Quelques jours plus tard a lieu à Stutt­gart le Congrès Socia­liste Inter­na­tio­nal (IIe Inter­na­tio­nale) où fut adop­tée une solu­tion de com­pro­mis qui main­tien­dra la sépa­ra­tion entre l’or­ga­ni­sa­tion éco­no­mique ― le syn­di­cat — et l’or­ga­ni­sa­tion poli­tique ― le par­ti ― : « Le Congrès déclare que l’in­té­rêt de la classe ouvrière est que dans tous les pays s’é­ta­blissent des rap­ports étroits entre les syn­di­cats et le Par­ti et qu’ils deviennent per­ma­nents ». Grâce à cette réso­lu­tion on évite les « liens orga­niques » entre syn­di­cats et Par­ti pro­po­sés par les Belges et les Espa­gnols, ce à quoi s’op­po­sait avec fer­me­té la Sec­tion Fran­çaise puisque la C.G.T. avait déci­dé à Amiens de ne pas entrer en rela­tion avec le Par­ti Socia­liste. Dans le cas de l’Es­pagne, par­mi les six délé­gués se trou­vait Pablo Igle­sias et on connaît bien le pou­voir qu’il exer­çait aus­si bien sur le P.S.O.E. que sur l’U.G.T.

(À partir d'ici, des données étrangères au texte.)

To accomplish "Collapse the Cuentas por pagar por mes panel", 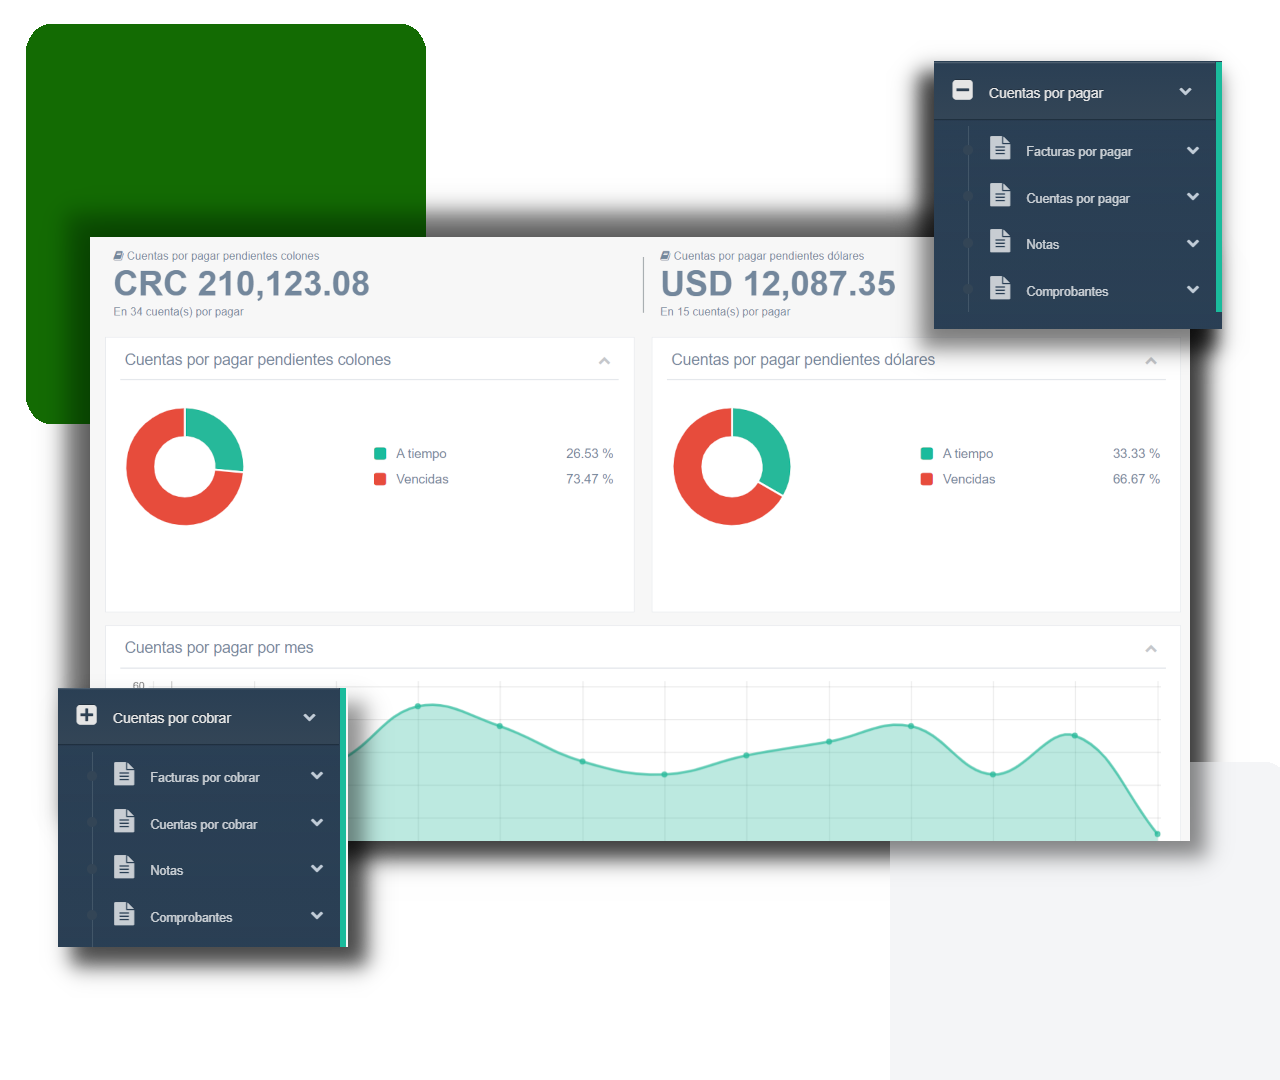I will tap(1151, 649).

Pablo Igle­sias affir­ma que : « …les Socié­tés de résis­tance, veillant aux inté­rêts de leurs indi­vi­dus, doivent tra­vailler dans les luttes élec­to­rales pour le triomphe des can­di­dats socia­listes avec autant de déter­mi­na­tion que notre propre Par­ti. Mieux encore : l’ac­tion poli­tique de celui-ci, dans toutes les cir­cons­tances où il se mani­feste, doit être sou­te­nu par celles-là puisque tout ce que le Par­ti Socia­liste réa­lise doit être néces­sai­re­ment favo­rable à ceux qui tra­vaillent » [[Ibid, p. 307.]].

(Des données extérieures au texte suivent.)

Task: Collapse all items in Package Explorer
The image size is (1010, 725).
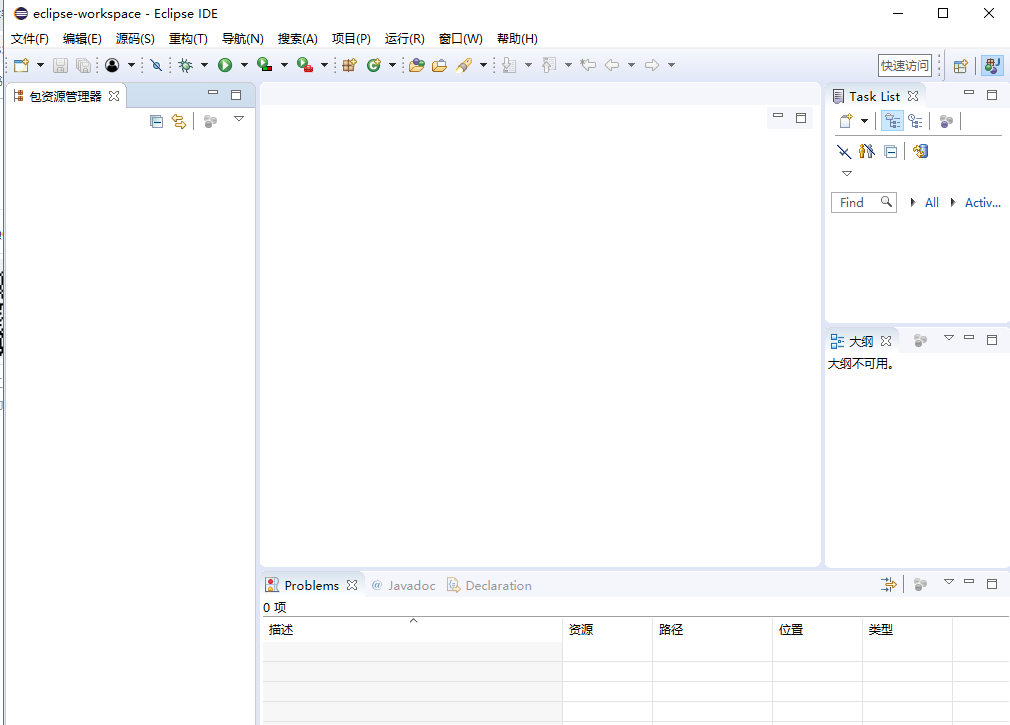Action: point(156,121)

La stra­té­gie du par­ti poli­tique — hier aus­si bien qu’au­jourd’­hui — était — et conti­nue d’être — élec­to­ra­liste, c’est-à-dire que les votes se ramassent là où l’on peut, de là la néces­si­té de ne pas faire peur à la bourgeoisie.

Comme exemple de deux men­ta­li­tés dif­fé­rentes nous trans­cri­vons deux para­graphes, l’un anar­chiste l’autre socia­liste, écrits en Espagne à l’oc­ca­sion du 1er Mai 1890 : « La liber­té ne se demande pas, elle se prend… La jour­née de huit heures nous ne l’au­rons pas avec des mani­fes­ta­tions paci­fiques et avec d’i­nu­tiles et ser­viles péti­tions ; nous l’au­rons en nous impo­sant et l’im­po­si­tion est dans la grève. » Los Deshe­re­da­dos, 1890.

« En tenant fidè­le­ment la parole enga­gée devant les très dignes auto­ri­tés, devant le publique et notre humble classe, de ne pas nous mélan­ger à la grève géné­rale ; le fait qu’au­cun de nos cama­rades du métier n’ait souf­fert de la moindre répres­sion de la part des res­pon­sables de l’ordre public donne une idée de notre sagesse… » El eco de los obre­ros tone­le­ros, 1890 [[José Alva­rez Jun­co : La ideo­lo­gia poli­ti­ca del anar­quis­mo español (1868 – 1910). Sigle XXI. Madrid, 1976, pag. 552.]].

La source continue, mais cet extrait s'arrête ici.